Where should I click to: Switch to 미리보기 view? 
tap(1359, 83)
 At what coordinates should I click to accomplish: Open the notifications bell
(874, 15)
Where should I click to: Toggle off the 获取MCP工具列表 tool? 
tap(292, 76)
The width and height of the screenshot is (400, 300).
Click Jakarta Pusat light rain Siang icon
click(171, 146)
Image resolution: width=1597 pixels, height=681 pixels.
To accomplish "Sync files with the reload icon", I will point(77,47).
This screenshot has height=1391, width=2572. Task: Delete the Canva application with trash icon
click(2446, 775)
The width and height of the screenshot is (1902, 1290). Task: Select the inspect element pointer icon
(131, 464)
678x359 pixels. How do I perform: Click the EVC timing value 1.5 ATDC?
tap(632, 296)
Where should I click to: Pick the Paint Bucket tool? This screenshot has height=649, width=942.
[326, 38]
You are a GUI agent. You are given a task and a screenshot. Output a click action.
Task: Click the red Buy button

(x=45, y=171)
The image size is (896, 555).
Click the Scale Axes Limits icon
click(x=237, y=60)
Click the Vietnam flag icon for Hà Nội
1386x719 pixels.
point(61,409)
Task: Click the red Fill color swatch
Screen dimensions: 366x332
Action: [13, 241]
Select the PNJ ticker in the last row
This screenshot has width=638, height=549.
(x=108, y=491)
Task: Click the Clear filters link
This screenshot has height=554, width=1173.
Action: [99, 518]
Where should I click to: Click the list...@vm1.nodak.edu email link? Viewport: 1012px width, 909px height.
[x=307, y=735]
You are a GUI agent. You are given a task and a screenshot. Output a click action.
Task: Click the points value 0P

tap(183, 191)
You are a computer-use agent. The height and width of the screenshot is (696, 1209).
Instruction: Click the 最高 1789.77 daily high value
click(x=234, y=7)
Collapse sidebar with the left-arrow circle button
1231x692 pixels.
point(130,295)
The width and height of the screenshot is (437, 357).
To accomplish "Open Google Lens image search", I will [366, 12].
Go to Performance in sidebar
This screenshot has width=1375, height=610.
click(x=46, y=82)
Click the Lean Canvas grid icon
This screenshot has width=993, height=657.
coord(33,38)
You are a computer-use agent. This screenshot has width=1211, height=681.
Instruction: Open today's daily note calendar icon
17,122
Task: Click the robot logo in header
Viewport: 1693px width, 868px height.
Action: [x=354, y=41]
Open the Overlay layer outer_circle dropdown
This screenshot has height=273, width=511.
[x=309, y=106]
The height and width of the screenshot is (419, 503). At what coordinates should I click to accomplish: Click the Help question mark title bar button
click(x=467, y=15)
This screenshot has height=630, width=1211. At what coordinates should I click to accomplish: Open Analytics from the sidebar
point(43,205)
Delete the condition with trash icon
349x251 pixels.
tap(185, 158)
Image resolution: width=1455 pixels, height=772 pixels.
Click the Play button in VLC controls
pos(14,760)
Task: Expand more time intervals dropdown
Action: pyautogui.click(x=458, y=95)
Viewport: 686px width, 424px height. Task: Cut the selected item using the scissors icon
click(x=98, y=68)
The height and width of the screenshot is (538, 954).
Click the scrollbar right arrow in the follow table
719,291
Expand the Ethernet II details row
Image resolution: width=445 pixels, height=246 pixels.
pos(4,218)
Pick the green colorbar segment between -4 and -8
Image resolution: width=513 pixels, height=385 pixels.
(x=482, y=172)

☆ ☆ ☆

> [REQUIREMENT]: Rewrite all of the data above as a JSON list of strings, one string per line, skipping any blank lines.

> [ANSWER IN FULL]:
[
  "Where should I click to: Switch to 미리보기 view? ",
  "tap(1359, 83)",
  " At what coordinates should I click to accomplish: Open the notifications bell",
  "(874, 15)",
  "Where should I click to: Toggle off the 获取MCP工具列表 tool? ",
  "tap(292, 76)",
  "The width and height of the screenshot is (400, 300).",
  "Click Jakarta Pusat light rain Siang icon",
  "click(171, 146)",
  "Image resolution: width=1597 pixels, height=681 pixels.",
  "To accomplish \"Sync files with the reload icon\", I will point(77,47).",
  "This screenshot has height=1391, width=2572. Task: Delete the Canva application with trash icon",
  "click(2446, 775)",
  "The width and height of the screenshot is (1902, 1290). Task: Select the inspect element pointer icon",
  "(131, 464)",
  "678x359 pixels. How do I perform: Click the EVC timing value 1.5 ATDC?",
  "tap(632, 296)",
  "Where should I click to: Pick the Paint Bucket tool? This screenshot has height=649, width=942.",
  "[326, 38]",
  "You are a GUI agent. You are given a task and a screenshot. Output a click action.",
  "Task: Click the red Buy button",
  "(x=45, y=171)",
  "The image size is (896, 555).",
  "Click the Scale Axes Limits icon",
  "click(x=237, y=60)",
  "Click the Vietnam flag icon for Hà Nội",
  "1386x719 pixels.",
  "point(61,409)",
  "Task: Click the red Fill color swatch",
  "Screen dimensions: 366x332",
  "Action: [13, 241]",
  "Select the PNJ ticker in the last row",
  "This screenshot has width=638, height=549.",
  "(x=108, y=491)",
  "Task: Click the Clear filters link",
  "This screenshot has height=554, width=1173.",
  "Action: [99, 518]",
  "Where should I click to: Click the list...@vm1.nodak.edu email link? Viewport: 1012px width, 909px height.",
  "[x=307, y=735]",
  "You are a GUI agent. You are given a task and a screenshot. Output a click action.",
  "Task: Click the points value 0P",
  "tap(183, 191)",
  "You are a computer-use agent. The height and width of the screenshot is (696, 1209).",
  "Instruction: Click the 最高 1789.77 daily high value",
  "click(x=234, y=7)",
  "Collapse sidebar with the left-arrow circle button",
  "1231x692 pixels.",
  "point(130,295)",
  "The width and height of the screenshot is (437, 357).",
  "To accomplish \"Open Google Lens image search\", I will [366, 12].",
  "Go to Performance in sidebar",
  "This screenshot has width=1375, height=610.",
  "click(x=46, y=82)",
  "Click the Lean Canvas grid icon",
  "This screenshot has width=993, height=657.",
  "coord(33,38)",
  "You are a computer-use agent. This screenshot has width=1211, height=681.",
  "Instruction: Open today's daily note calendar icon",
  "17,122",
  "Task: Click the robot logo in header",
  "Viewport: 1693px width, 868px height.",
  "Action: [x=354, y=41]",
  "Open the Overlay layer outer_circle dropdown",
  "This screenshot has height=273, width=511.",
  "[x=309, y=106]",
  "The height and width of the screenshot is (419, 503). At what coordinates should I click to accomplish: Click the Help question mark title bar button",
  "click(x=467, y=15)",
  "This screenshot has height=630, width=1211. At what coordinates should I click to accomplish: Open Analytics from the sidebar",
  "point(43,205)",
  "Delete the condition with trash icon",
  "349x251 pixels.",
  "tap(185, 158)",
  "Image resolution: width=1455 pixels, height=772 pixels.",
  "Click the Play button in VLC controls",
  "pos(14,760)",
  "Task: Expand more time intervals dropdown",
  "Action: pyautogui.click(x=458, y=95)",
  "Viewport: 686px width, 424px height. Task: Cut the selected item using the scissors icon",
  "click(x=98, y=68)",
  "The height and width of the screenshot is (538, 954).",
  "Click the scrollbar right arrow in the follow table",
  "719,291",
  "Expand the Ethernet II details row",
  "Image resolution: width=445 pixels, height=246 pixels.",
  "pos(4,218)",
  "Pick the green colorbar segment between -4 and -8",
  "Image resolution: width=513 pixels, height=385 pixels.",
  "(x=482, y=172)"
]